§ **EXERCISE**: Convert the data below into a JSON list of strings with one string per line, leaving out blank lines.

§ **ENTRIES SHOWN**:

==========

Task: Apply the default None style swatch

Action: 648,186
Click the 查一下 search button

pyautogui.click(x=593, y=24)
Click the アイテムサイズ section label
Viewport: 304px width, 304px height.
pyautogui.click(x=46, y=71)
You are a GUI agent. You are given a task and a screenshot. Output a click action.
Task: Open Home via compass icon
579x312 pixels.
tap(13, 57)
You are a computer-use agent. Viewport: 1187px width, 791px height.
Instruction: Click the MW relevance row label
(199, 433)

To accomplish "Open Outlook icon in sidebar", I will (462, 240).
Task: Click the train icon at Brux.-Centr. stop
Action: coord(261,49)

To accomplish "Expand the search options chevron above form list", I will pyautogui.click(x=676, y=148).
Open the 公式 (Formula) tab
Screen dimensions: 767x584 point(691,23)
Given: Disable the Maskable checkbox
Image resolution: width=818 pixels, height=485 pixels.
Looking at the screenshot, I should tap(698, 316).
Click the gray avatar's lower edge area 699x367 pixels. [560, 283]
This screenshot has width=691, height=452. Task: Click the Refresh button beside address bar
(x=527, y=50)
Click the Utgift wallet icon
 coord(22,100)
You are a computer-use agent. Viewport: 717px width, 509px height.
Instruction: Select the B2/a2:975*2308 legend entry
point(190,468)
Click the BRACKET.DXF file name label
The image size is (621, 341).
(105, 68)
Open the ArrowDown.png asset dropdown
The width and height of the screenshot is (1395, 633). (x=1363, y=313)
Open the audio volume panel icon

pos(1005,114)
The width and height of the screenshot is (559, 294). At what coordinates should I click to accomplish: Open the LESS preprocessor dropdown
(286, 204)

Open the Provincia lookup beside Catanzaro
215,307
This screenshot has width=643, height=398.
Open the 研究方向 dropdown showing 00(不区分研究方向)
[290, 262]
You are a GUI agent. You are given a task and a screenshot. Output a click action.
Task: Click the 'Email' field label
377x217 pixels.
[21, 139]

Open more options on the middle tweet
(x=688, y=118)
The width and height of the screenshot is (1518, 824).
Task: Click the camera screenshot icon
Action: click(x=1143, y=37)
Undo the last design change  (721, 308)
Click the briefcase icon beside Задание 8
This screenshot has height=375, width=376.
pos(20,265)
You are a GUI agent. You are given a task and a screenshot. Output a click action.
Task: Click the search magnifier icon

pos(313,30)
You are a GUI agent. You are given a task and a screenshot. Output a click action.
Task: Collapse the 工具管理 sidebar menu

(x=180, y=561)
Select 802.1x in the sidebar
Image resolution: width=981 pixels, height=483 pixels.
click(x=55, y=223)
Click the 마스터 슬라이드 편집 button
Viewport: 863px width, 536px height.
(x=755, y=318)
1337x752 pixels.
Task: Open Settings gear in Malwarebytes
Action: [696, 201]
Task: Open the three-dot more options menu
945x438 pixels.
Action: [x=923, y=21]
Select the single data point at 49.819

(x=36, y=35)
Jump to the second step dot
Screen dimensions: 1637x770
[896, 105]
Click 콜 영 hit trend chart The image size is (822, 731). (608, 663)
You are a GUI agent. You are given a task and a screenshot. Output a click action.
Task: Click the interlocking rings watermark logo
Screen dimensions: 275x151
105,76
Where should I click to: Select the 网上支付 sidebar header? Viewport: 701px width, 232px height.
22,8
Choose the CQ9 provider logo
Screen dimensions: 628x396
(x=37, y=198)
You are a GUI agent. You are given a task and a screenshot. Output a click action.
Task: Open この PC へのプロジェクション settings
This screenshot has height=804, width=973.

==========

§ **EXERCISE SOLUTION**:
[
  "Task: Apply the default None style swatch",
  "Action: 648,186",
  "Click the 查一下 search button",
  "pyautogui.click(x=593, y=24)",
  "Click the アイテムサイズ section label",
  "Viewport: 304px width, 304px height.",
  "pyautogui.click(x=46, y=71)",
  "You are a GUI agent. You are given a task and a screenshot. Output a click action.",
  "Task: Open Home via compass icon",
  "579x312 pixels.",
  "tap(13, 57)",
  "You are a computer-use agent. Viewport: 1187px width, 791px height.",
  "Instruction: Click the MW relevance row label",
  "(199, 433)",
  "To accomplish \"Open Outlook icon in sidebar\", I will (462, 240).",
  "Task: Click the train icon at Brux.-Centr. stop",
  "Action: coord(261,49)",
  "To accomplish \"Expand the search options chevron above form list\", I will pyautogui.click(x=676, y=148).",
  "Open the 公式 (Formula) tab",
  "Screen dimensions: 767x584 point(691,23)",
  "Given: Disable the Maskable checkbox",
  "Image resolution: width=818 pixels, height=485 pixels.",
  "Looking at the screenshot, I should tap(698, 316).",
  "Click the gray avatar's lower edge area 699x367 pixels. [560, 283]",
  "This screenshot has width=691, height=452. Task: Click the Refresh button beside address bar",
  "(x=527, y=50)",
  "Click the Utgift wallet icon",
  " coord(22,100)",
  "You are a computer-use agent. Viewport: 717px width, 509px height.",
  "Instruction: Select the B2/a2:975*2308 legend entry",
  "point(190,468)",
  "Click the BRACKET.DXF file name label",
  "The image size is (621, 341).",
  "(105, 68)",
  "Open the ArrowDown.png asset dropdown",
  "The width and height of the screenshot is (1395, 633). (x=1363, y=313)",
  "Open the audio volume panel icon",
  "pos(1005,114)",
  "The width and height of the screenshot is (559, 294). At what coordinates should I click to accomplish: Open the LESS preprocessor dropdown",
  "(286, 204)",
  "Open the Provincia lookup beside Catanzaro",
  "215,307",
  "This screenshot has width=643, height=398.",
  "Open the 研究方向 dropdown showing 00(不区分研究方向)",
  "[290, 262]",
  "You are a GUI agent. You are given a task and a screenshot. Output a click action.",
  "Task: Click the 'Email' field label",
  "377x217 pixels.",
  "[21, 139]",
  "Open more options on the middle tweet",
  "(x=688, y=118)",
  "The width and height of the screenshot is (1518, 824).",
  "Task: Click the camera screenshot icon",
  "Action: click(x=1143, y=37)",
  "Undo the last design change  (721, 308)",
  "Click the briefcase icon beside Задание 8",
  "This screenshot has height=375, width=376.",
  "pos(20,265)",
  "You are a GUI agent. You are given a task and a screenshot. Output a click action.",
  "Task: Click the search magnifier icon",
  "pos(313,30)",
  "You are a GUI agent. You are given a task and a screenshot. Output a click action.",
  "Task: Collapse the 工具管理 sidebar menu",
  "(x=180, y=561)",
  "Select 802.1x in the sidebar",
  "Image resolution: width=981 pixels, height=483 pixels.",
  "click(x=55, y=223)",
  "Click the 마스터 슬라이드 편집 button",
  "Viewport: 863px width, 536px height.",
  "(x=755, y=318)",
  "1337x752 pixels.",
  "Task: Open Settings gear in Malwarebytes",
  "Action: [696, 201]",
  "Task: Open the three-dot more options menu",
  "945x438 pixels.",
  "Action: [x=923, y=21]",
  "Select the single data point at 49.819",
  "(x=36, y=35)",
  "Jump to the second step dot",
  "Screen dimensions: 1637x770",
  "[896, 105]",
  "Click 콜 영 hit trend chart The image size is (822, 731). (608, 663)",
  "You are a GUI agent. You are given a task and a screenshot. Output a click action.",
  "Task: Click the interlocking rings watermark logo",
  "Screen dimensions: 275x151",
  "105,76",
  "Where should I click to: Select the 网上支付 sidebar header? Viewport: 701px width, 232px height.",
  "22,8",
  "Choose the CQ9 provider logo",
  "Screen dimensions: 628x396",
  "(x=37, y=198)",
  "You are a GUI agent. You are given a task and a screenshot. Output a click action.",
  "Task: Open この PC へのプロジェクション settings",
  "This screenshot has height=804, width=973."
]